*EXERCISE OBJECTIVE:* Give back exactly the lines starting at the one with "The width and" and ending at the last line of the data below. Pictures are not part of the copy.

(Beginning of DATASET RECORDS)

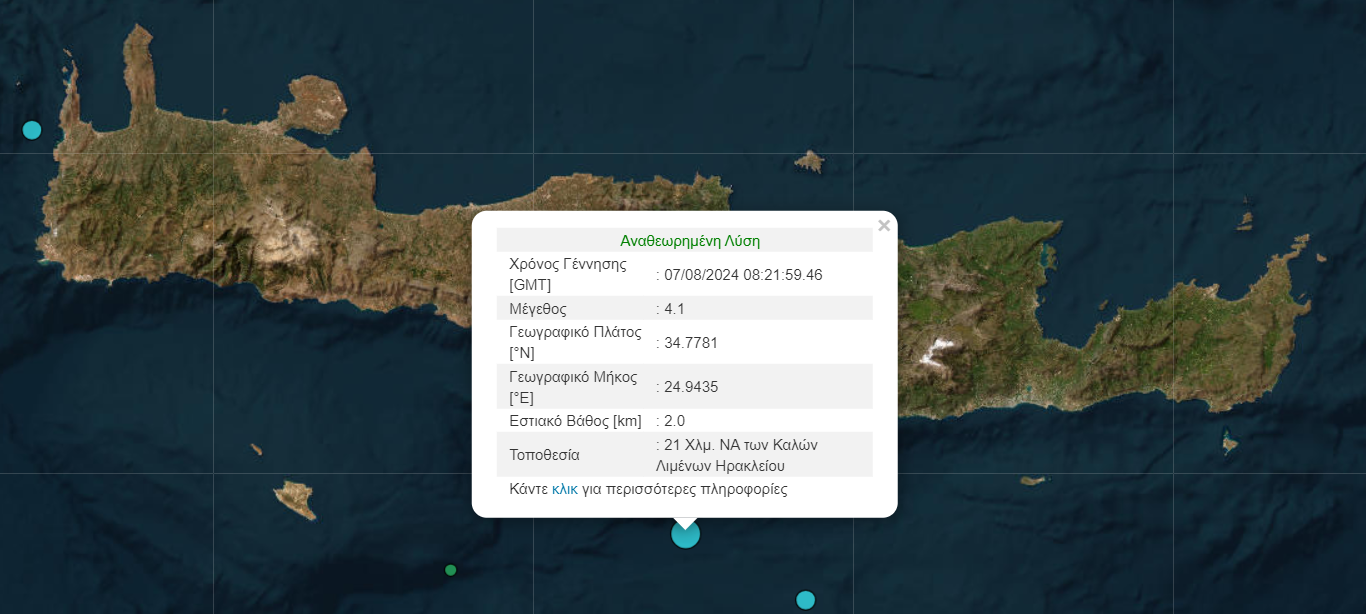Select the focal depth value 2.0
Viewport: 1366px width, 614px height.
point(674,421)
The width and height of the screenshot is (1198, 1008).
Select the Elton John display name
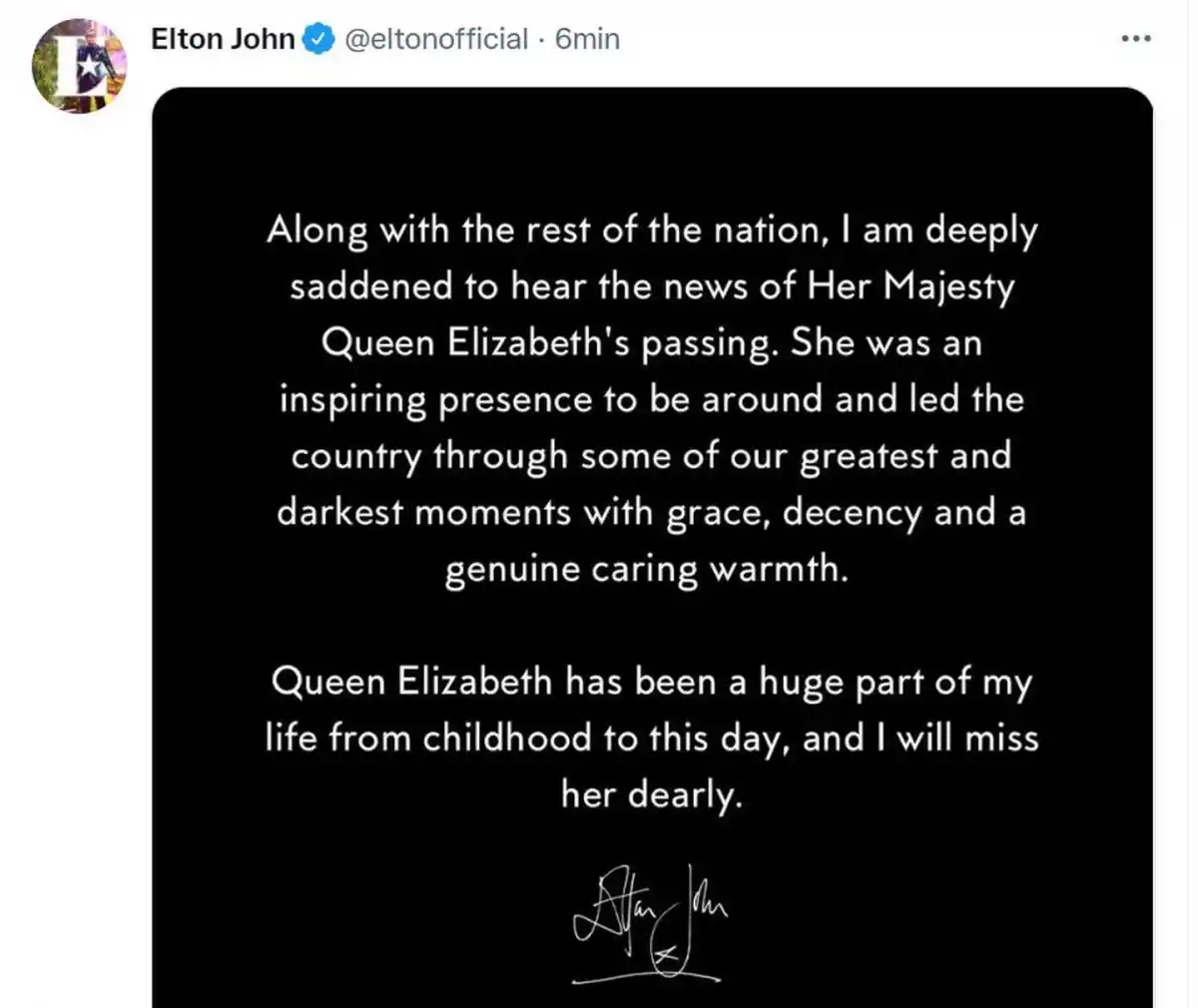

(End of DATASET RECORDS)

*RESPONSE BELOW:*
The width and height of the screenshot is (1198, 1008).
Select the Elton John display name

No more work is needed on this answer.